如果你想扩展更多的文件，你可以添加更多的子句来设置文件名的ARGV（这当然会改变你想要的逻辑） – 同样，如果你希望自动化和灵活，你可以用shell循环并使用eval来执行它：

  awk 'FILENAME==ARGV[1]{a[FNR]=$0;a1[FNR]=$1;a2[FNR]=$2;a3[FNR]=$3;a4[FNR]=$4;next} FILENAME==ARGV[2]{b[FNR]=$0;b2[FNR]=$2;b3[FNR]=$3;b4[FNR]=$4;next} FILENAME==ARGV[3]{print "hi" a1[FNR] b2[FNR]}' file1 file2 file3

更新来处理评论中列出的数据结果：

awk 'FILENAME==ARGV[1]{max++;a[FNR]=$0;a1[FNR]=$1;a2[FNR]=$2;a3[FNR]=$3;a4[FNR]=$4;$1="";$2="";$3="";$4="";a[FNR]=$0;gsub(",+$","",a[FNR]);next} {done=0;for (i=0;i<$max;i++) {if ($2==a1[i] && $3==a2[i] && $4=a3[i]) {$1=""; gsub(",+$","",$0);gsub(" +","",a[i]);print " "a4[i]$0","a[i]; done=1; break}}; if (done==0){ print}}' file1 file2

所做的更改是从文件1添加结束字段并清理一些化妆品：

 awk 'FILENAME==ARGV[1] ## save $0 in new array {max++;a[FNR]=$0;a1[FNR]=$1;a2[FNR]=$2;a3[FNR]=$3;a4[FNR]=$4; ## skip the first fields of new array up to field 4 and rid the trailing comma $1="";$2="";$3="";$4="";a[FNR]=$0;gsub(",+$","",a[FNR]); next} {done=0;for (i=0;i<$max;i++) {if ($2==a1[i] && $3==a2[i] && $4=a3[i]) {$1=""; gsub(",+$","",$0);gsub(" +","",a[i]); ## rid unnecessary whitespace ## print the rest of file 1 line entry print " "a4[i]$0","a[i]; done=1; break}}; if (done==0){ print}}' file1 file2

这可能适用于你（GNU sed）：

 sed -r 's|^(.*,)\s*(.*)|s/^(.*,) \1/\2, \1/|' file1 | sed -rf - file2

从file1创build一个sed脚本以针对file2运行。

 cat file1 file2 \ | sed -n 'H;${x :cycle # \n #:11 # 77, 4, -3, A0080 #^2222222222 44444 #^33 # A0132, 77, -1, -2, 19.776 #^55555555555555555555555555 # 00000, 77, 4, -3, 18.608, #^ 2222222222 s/\(\n\)\(\([^,]*,\)\{3\}\) \([A-Z0-9]*\)\(.*\)00000, \2/\1\2 \4\5\4, \2/ t cycle :clean s/\(\n\)\([^,]*,\)\{3\} [A-Z0-9]*\1/\1/g t clean s/^\n// p }'

posix sed（so --posix on GNU sed）。
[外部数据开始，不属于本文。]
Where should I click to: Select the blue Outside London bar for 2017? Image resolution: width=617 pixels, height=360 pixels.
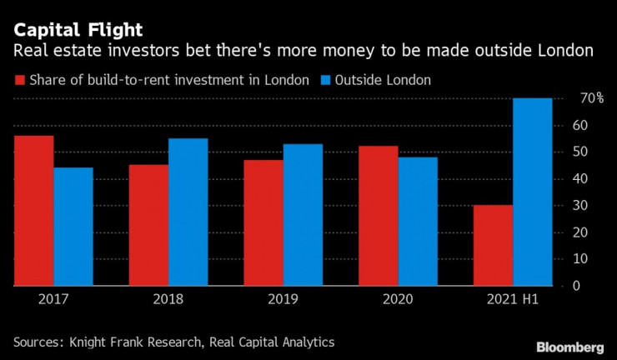coord(73,227)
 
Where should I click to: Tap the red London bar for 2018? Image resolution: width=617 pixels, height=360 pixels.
coord(148,225)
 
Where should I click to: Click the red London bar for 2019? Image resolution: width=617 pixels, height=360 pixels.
coord(263,222)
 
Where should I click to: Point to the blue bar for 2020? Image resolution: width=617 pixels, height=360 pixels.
coord(418,221)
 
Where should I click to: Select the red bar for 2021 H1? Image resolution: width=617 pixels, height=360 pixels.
coord(493,245)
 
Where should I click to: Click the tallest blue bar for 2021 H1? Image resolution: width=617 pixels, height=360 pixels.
coord(533,192)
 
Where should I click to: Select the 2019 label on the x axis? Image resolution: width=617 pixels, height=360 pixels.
coord(283,298)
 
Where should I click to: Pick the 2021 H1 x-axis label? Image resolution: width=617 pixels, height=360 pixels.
coord(513,298)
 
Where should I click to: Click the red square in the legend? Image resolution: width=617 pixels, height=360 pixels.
coord(19,81)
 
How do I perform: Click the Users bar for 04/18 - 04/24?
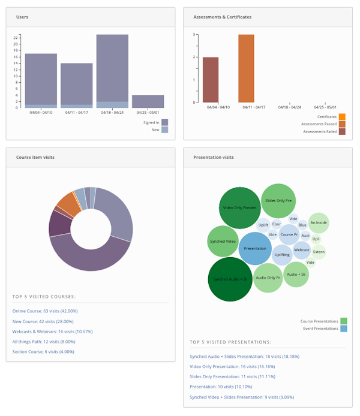pyautogui.click(x=112, y=69)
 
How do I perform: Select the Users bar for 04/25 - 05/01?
pyautogui.click(x=148, y=101)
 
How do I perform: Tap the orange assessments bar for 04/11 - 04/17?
pyautogui.click(x=246, y=68)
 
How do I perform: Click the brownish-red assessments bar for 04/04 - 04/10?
pyautogui.click(x=211, y=80)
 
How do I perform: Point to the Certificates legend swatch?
pyautogui.click(x=342, y=117)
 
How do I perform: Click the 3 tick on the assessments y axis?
pyautogui.click(x=194, y=35)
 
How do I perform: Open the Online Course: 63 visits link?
pyautogui.click(x=45, y=311)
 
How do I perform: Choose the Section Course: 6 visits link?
pyautogui.click(x=43, y=352)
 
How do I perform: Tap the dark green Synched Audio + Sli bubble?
pyautogui.click(x=230, y=279)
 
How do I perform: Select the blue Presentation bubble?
pyautogui.click(x=255, y=248)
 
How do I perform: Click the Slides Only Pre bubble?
pyautogui.click(x=278, y=201)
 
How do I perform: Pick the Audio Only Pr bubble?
pyautogui.click(x=268, y=278)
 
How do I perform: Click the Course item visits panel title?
pyautogui.click(x=35, y=158)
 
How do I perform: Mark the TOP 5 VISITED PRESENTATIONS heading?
pyautogui.click(x=230, y=342)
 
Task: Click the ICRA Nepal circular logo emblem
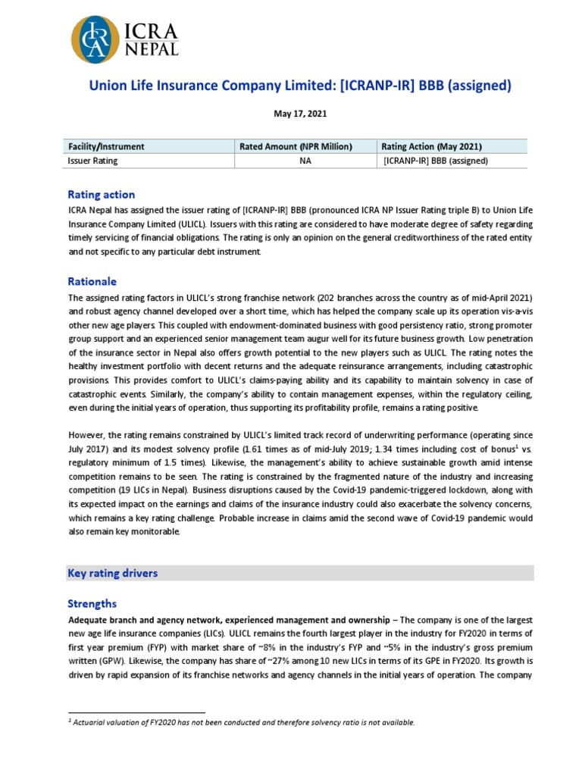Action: [95, 39]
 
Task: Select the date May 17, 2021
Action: [300, 114]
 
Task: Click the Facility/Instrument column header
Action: [106, 146]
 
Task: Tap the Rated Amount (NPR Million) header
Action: [296, 146]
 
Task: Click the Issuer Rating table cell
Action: [93, 161]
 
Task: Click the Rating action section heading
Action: [102, 195]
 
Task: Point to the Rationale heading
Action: [92, 281]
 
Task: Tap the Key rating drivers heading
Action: [113, 573]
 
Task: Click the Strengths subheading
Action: [92, 603]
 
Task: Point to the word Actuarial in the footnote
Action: [94, 722]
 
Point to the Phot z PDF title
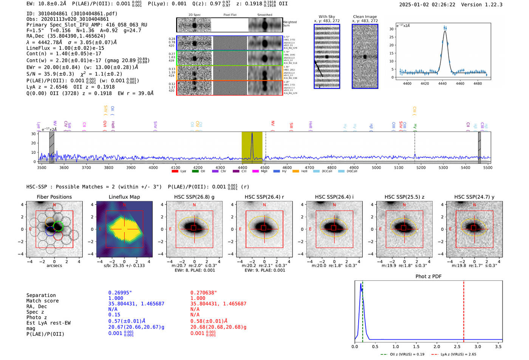point(428,277)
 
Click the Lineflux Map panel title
point(124,197)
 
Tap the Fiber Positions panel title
point(54,197)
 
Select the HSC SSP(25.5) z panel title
point(404,197)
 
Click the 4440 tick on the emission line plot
point(442,83)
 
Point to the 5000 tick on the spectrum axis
point(376,168)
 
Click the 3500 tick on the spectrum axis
point(42,168)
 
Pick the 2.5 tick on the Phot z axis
point(457,346)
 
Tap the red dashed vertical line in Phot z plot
point(464,310)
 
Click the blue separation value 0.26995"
point(120,293)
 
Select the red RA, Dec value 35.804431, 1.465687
point(218,304)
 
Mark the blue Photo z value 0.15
point(114,315)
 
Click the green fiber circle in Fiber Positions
point(58,226)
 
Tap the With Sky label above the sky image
point(326,17)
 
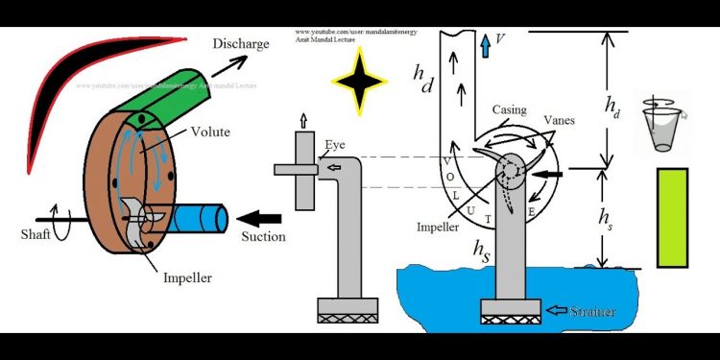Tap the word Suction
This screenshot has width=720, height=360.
[263, 236]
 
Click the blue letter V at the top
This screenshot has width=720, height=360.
[497, 41]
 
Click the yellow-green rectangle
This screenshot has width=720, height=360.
[672, 217]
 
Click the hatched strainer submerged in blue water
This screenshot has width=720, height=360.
[508, 313]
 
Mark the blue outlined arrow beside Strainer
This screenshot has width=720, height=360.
[555, 311]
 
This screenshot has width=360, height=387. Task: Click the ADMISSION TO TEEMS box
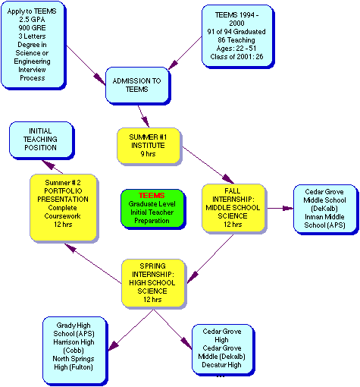[138, 86]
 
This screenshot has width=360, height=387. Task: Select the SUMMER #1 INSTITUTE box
[149, 146]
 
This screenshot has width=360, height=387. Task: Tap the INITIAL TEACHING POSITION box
[42, 140]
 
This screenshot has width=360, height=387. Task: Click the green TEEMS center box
[153, 209]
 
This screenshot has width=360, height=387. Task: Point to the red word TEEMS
[152, 195]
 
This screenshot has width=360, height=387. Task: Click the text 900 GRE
[32, 27]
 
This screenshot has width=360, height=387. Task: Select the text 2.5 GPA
[32, 19]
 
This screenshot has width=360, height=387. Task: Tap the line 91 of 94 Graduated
[236, 32]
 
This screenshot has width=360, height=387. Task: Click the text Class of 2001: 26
[236, 57]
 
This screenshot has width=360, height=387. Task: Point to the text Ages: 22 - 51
[236, 49]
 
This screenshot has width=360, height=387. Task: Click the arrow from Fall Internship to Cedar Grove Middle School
[280, 209]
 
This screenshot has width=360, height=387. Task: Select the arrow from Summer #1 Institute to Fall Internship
[208, 165]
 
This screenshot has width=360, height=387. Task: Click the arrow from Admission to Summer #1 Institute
[143, 116]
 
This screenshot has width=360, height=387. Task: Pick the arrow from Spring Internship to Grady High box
[131, 330]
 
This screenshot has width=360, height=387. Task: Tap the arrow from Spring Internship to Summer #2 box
[93, 263]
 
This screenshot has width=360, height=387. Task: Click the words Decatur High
[221, 365]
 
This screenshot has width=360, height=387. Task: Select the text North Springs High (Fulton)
[74, 363]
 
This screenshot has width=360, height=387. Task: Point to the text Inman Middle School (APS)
[324, 221]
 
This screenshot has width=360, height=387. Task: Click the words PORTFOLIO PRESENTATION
[63, 195]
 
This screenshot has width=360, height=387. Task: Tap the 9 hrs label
[148, 154]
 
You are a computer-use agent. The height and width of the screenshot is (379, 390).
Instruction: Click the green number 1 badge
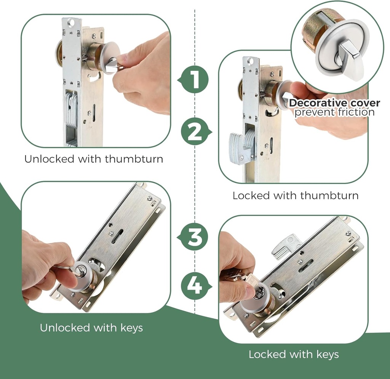coord(195,80)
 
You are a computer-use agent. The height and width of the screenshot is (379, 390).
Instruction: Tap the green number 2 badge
coord(195,131)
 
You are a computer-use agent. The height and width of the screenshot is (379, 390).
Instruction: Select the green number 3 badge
coord(195,237)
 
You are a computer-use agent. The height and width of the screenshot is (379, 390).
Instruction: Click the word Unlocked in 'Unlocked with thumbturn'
coord(49,159)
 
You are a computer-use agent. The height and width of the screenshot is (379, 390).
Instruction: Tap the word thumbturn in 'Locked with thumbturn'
coord(329,196)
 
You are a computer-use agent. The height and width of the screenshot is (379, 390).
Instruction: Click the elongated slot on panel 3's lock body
coord(117,236)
用#^给出分组索引，因此2222222222是在模式中稍后使用的\2的内容

加载工作缓冲区中的所有行
find每个三元组[ ($[^,]*,$\{3\}\)在后面一行[the \2 ]中s///行后面:cycle 00000,作为前缀，replace为跟随三联体的“名字”[“4`]
如果发现/replace，重试（1改变下一个三元组，所以一个g将总是只有1变化最大）通过t cycle ，意思是如果s ///发生，转到标签周期，如果不是继续下一行
清理三元组（以三行代替任何一行，以新行开始的模式，只有新行的指纹为[ \1 ]，并删除第一行添加的第一行，第一行添加h当前行到缓冲区（所以第一行只是一个新行）
打印结果

从两个文件中匹配多列中的元素，然后更新或合并它们

AWK参数打印不需要的换行符

如何使用awk将文本文件中的数据写入excel文件？

填补空的领域

Excel公式/ AWK等效

将每个x（dynamic）数量的行移动到一行

使用Bash写入Excel表格

删除行，如果file1中的列属于其他文件中的两列中声明的范围内

如果文件（a）和（b）中的字段1匹配，则将文件（a）的字段2打印到文件（b）的字段9

grep信息并保存为可读取的Excel文件？

如何在cygwin下使用awk打印Excel电子表格中的字段？